Item parameters are extracted from the following probability distributions:
discrimination: \(N(1.2, 0.25)\)
difficulty: \(N(0, 1)\)
pseudo-guessing: \(N(0.25, 0.02)\)
upper asymptote: \(U(0.94, 1)\)
- Parameters:
n – how many items are to be generated
itemtype – either
1PL
,2PL
,3PL
or4PL
for the one-, two-, three- or four-parameter logistic modelcorr – the correlation between item discrimination and difficulty. If
itemtype == '1PL'
, it is ignored.
- Returns:
an
n x 4
numerical matrix containing item parameters- Return type:
>>> generate_item_bank(5, '1PL') >>> generate_item_bank(5, '2PL') >>> generate_item_bank(5, '3PL') >>> generate_item_bank(5, '4PL') >>> generate_item_bank(5, '4PL', corr=0)
- catsim.cat.mse(actual: List[float] | ndarray, predicted: List[float] | ndarray) float [source]
Mean squared error, a value used when measuring the precision with which a computerized adaptive test estimates examinees abilities [Chang2001]. The value is computed as:
\[MSE = \frac{\sum_{i=1}^{N} (\hat{\theta}_i - \theta_{i})^2}{N}\]where \(\hat{\theta}_i\) is examinee \(i\) estimated ability and \(\hat{\theta}_i\) is examinee \(i\) actual ability.
- Parameters:
actual – a list or 1-D numpy array containing the true ability values
predicted – a list or 1-D numpy array containing the estimated ability values
- Returns:
the mean squared error between the predicted values and actual values.
- catsim.cat.overlap_rate(usages: ndarray, test_size: int) float [source]
Test overlap rate, an average measure of how much of the test two examinees take is equal [Bar10]. It is given by:
\[T=\frac{N}{Q}S_{r}^2 + \frac{Q}{N}\]If, for example \(T = 0.5\), it means that the tests of two random examinees have 50% of equal items.
- Parameters:
usages – a list or numpy.ndarray containing the number of times each item was used in the tests.
test_size – an integer informing the number of items in a test.
- Returns:
test overlap rate.
- catsim.cat.rmse(actual: List[float] | ndarray, predicted: List[float] | ndarray) float [source]

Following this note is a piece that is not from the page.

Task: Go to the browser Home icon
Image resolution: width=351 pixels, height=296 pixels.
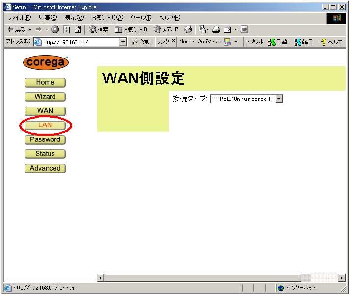Action: [x=77, y=30]
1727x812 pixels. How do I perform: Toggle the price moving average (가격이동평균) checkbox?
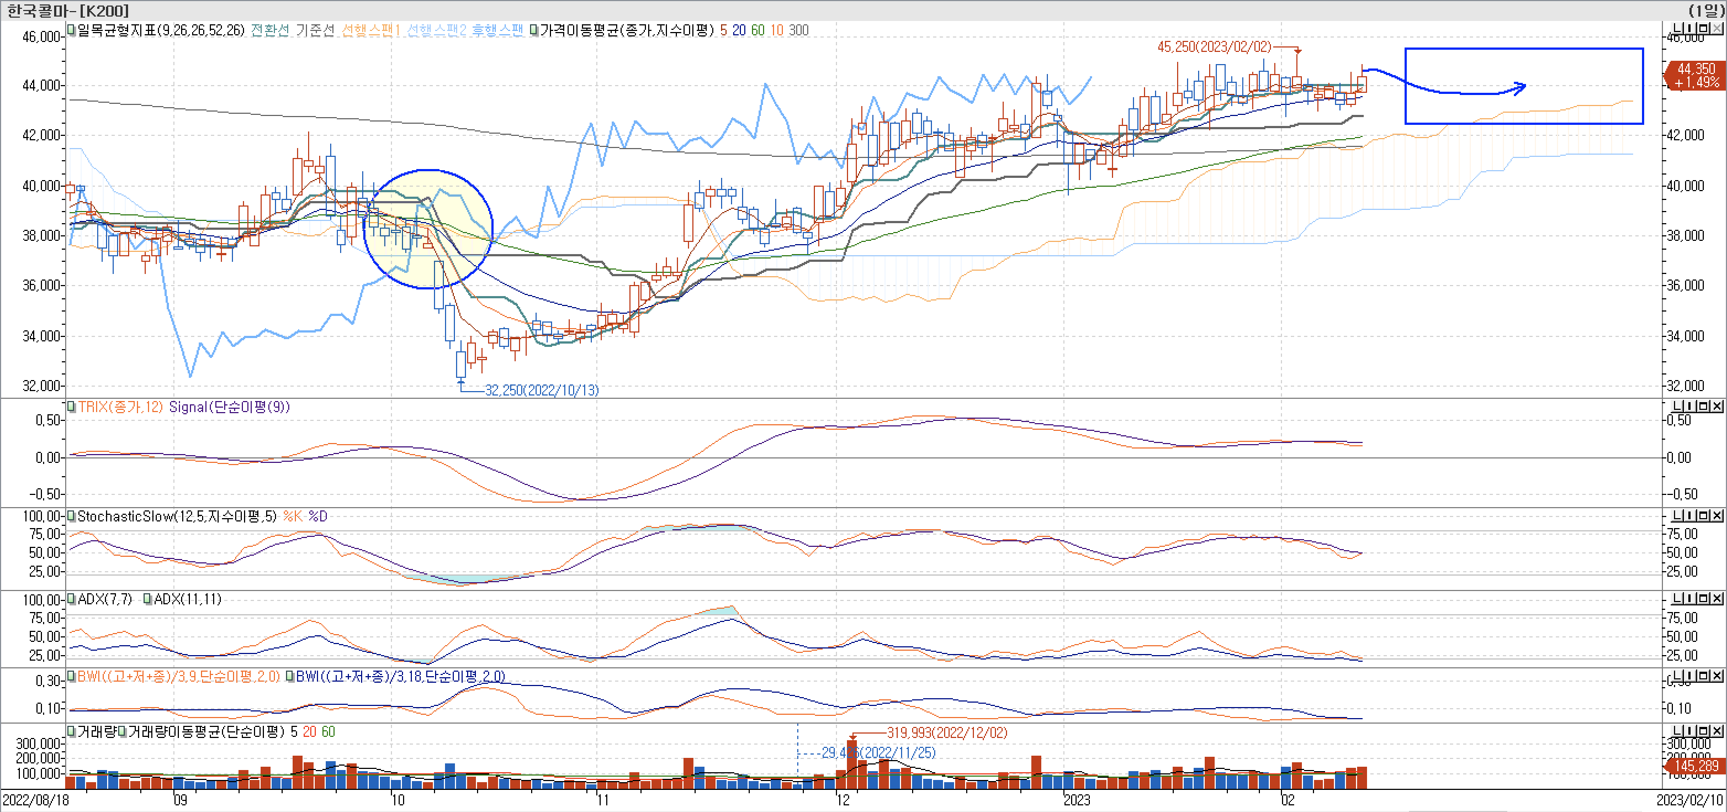(x=534, y=30)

Root mean squared error, a common value used when measuring the precision with which a computerized adaptive test estimates examinees abilities [Bar10]. The value is computed as:
\[RMSE = \sqrt{\frac{\sum_{i=1}^{N} (\hat{\theta}_i - \theta_{i})^2}{N}}\]where \(\hat{\theta}_i\) is examinee \(i\) estimated ability and \(\hat{\theta}_i\) is examinee \(i\) actual ability.
- Parameters:
actual – a list or 1-D numpy array containing the true ability values
predicted – a list or 1-D numpy array containing the estimated ability values
- Returns:
the root mean squared error between the predicted values and actual values.